If you received a free trip or new clothes for posting a certain photo or blog in 2022, then you need to report it on your tax form this year.

Social media influencers and those with side jobs in Canada are reminded to report all their earnings from any business activities whether they are monetary or non-monetary incomes.

Social media influencers are people who use various social media platforms, such as YouTube, Instagram, Twitch, Facebook or blogs, to publish posts and build followers of their content to earn money.

People who use social media as a business also need to report what they earn through those platforms on their income tax and benefits return.

Earned income from social media work includes channel subscriptions, advertising, sponsorship, product sales, referral code commissions, gifted clothes, trips and gift perks.

All non-monetary income must be reported in tax returns using the fair market value of the item received. This means the market price of the item is used in the report, according to the Canada Revenue Agency (CRA).

The CRA website added that influencers who receive total taxable supplies of more than $30,000 over four calendar quarters through online activities will need to register for, collect and pay the goods and services tax/harmonized sales tax (GST/HST).

However, if income earned form social media activities is considered business income, owners may be able to deduct some business expenses related to the work done.

Temptations to not report side hustle income

Many Canadians have turned to social media and side jobs to earn extra income this past year.

In an online survey conducted by H&R Block Canada, 63 per cent of respondents said they took on a side hustle due to the rising costs of living, while 15 per cent of Canadians say they are considering a side job in the future.

A total of 1,501 Canadians, who are members of the Angus Reid Forum, took part in the survey from Feb. 14 to 16, 2023.
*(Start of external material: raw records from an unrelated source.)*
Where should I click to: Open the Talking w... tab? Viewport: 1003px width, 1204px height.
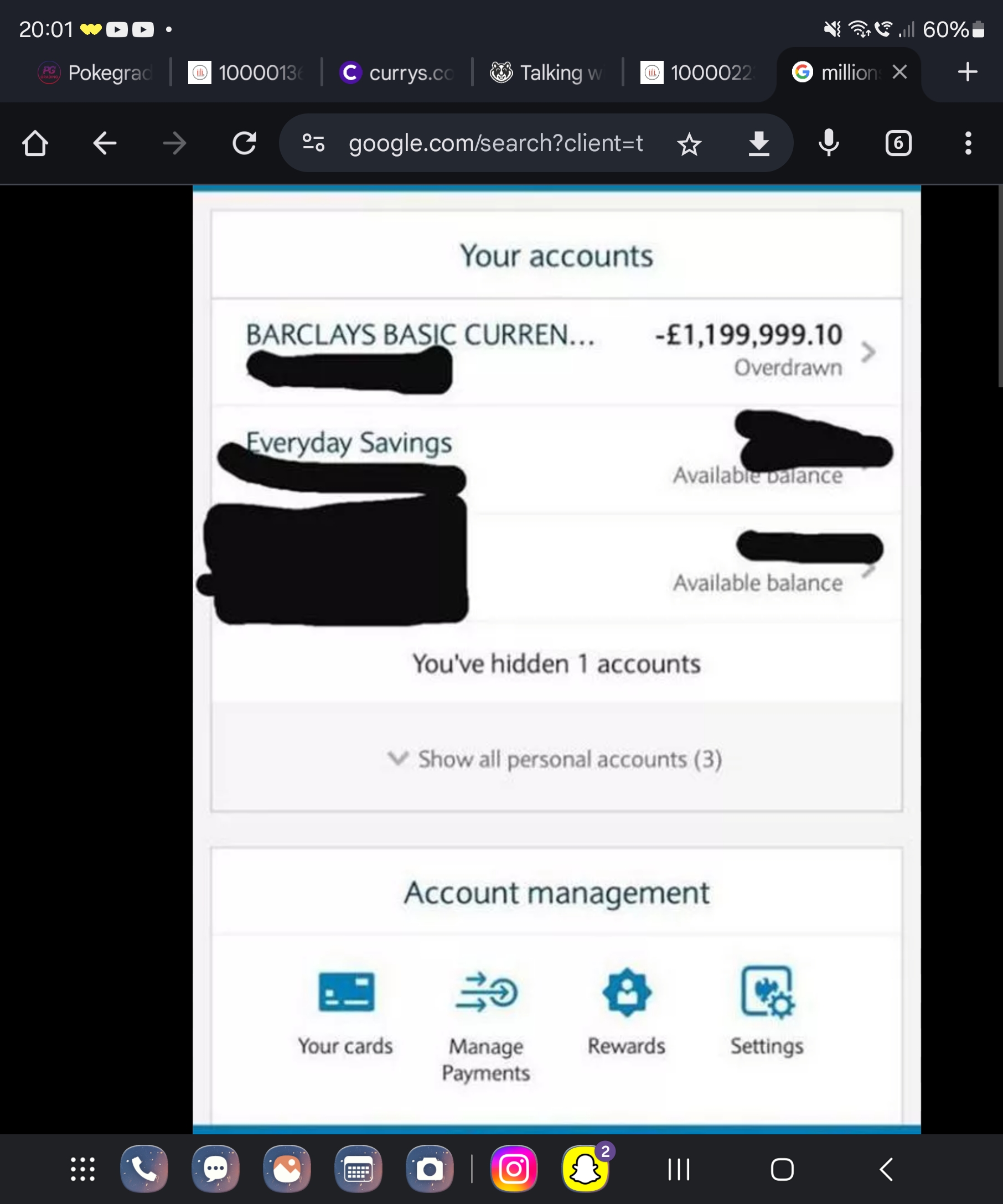click(x=547, y=73)
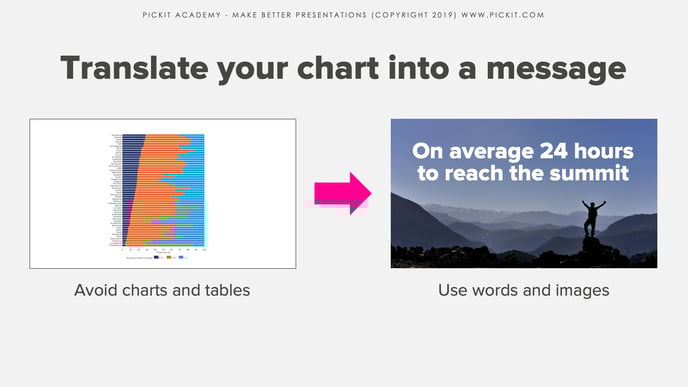Click the pink arrow between the images
The height and width of the screenshot is (387, 688).
(343, 194)
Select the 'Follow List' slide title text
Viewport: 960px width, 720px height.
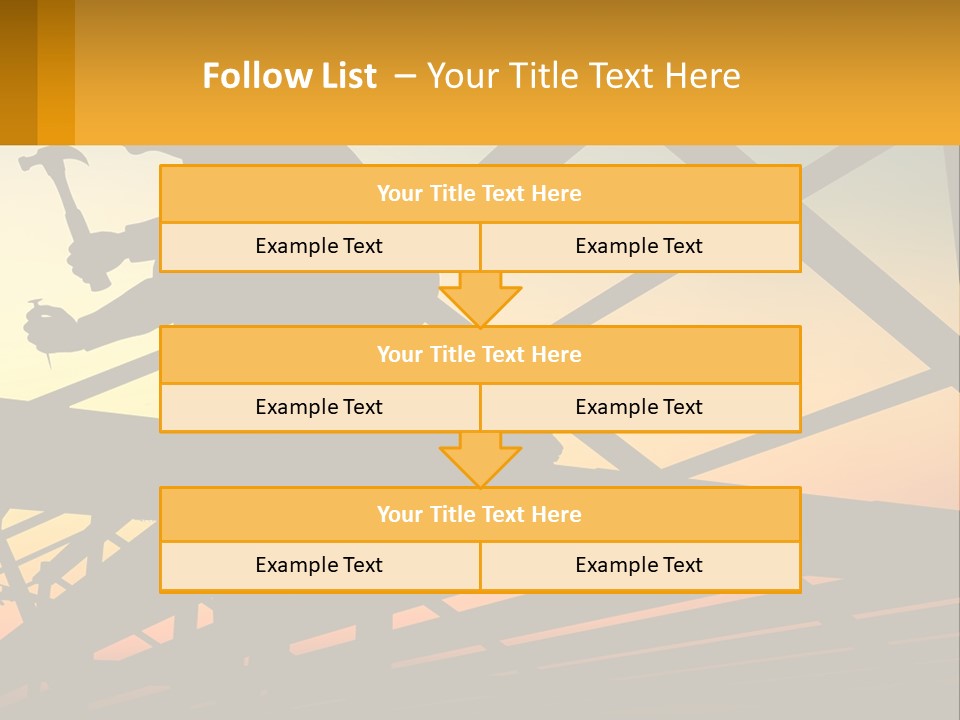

An overall 85 per cent of residents are concerned that their regular stream of income is not “keeping pace” with increasing costs of living.

The study revealed many people with side jobs are “tempted not to declare all their income, as spiralling costs of living puts pressure on their financial situation.”

Of those who have a side hustle, 49 per cent of respondents said they’d be willing to risk not declaring all their related income, while 44 per cent would be willing to risk not declaring “any of their side hustle income.”

Yannick Lemay, learning program lead and tax specialist with H&R Block Canada, said that many Canadians are tempted to not declare all or any of their revenue from side jobs; some even “lack an understanding of the tax implications.”

"While it's easy to think that smaller amounts may go unnoticed, by not declaring all income to the Canada Revenue Agency (CRA), Canadians face the risk of not just having to pony up for the full amount of taxes owing if they're audited – but they'll also be charged interest and could face substantial penalties if it's discovered,” said Lemay.

“The good news is there are literally hundreds of potential deductions and expenses that can be claimed; many of which put money back into your pocket.”

He added that the “gig workforce” is incredibly diverse which adds to the complexity of navigating through tax-related benefits.

“What's important is having a full understanding of your specific tax situation, so you don't inadvertently leave money on the table when filing your taxes."

Penalties for unreported income in Canada

Unreported or fake statements on income tax reports can result in $100 fines or 50 per cent of the understated tax and/or the overstated credits related to the false statement, whichever amount is more, according to the CRA.

Those who also don’t report any amount of $500 or more can find themselves paying, whichever amount is less, 10 per cent of the amount a person failed to report or 50 per cent of the difference between the understated tax or overstated credits of the amount you fail to report.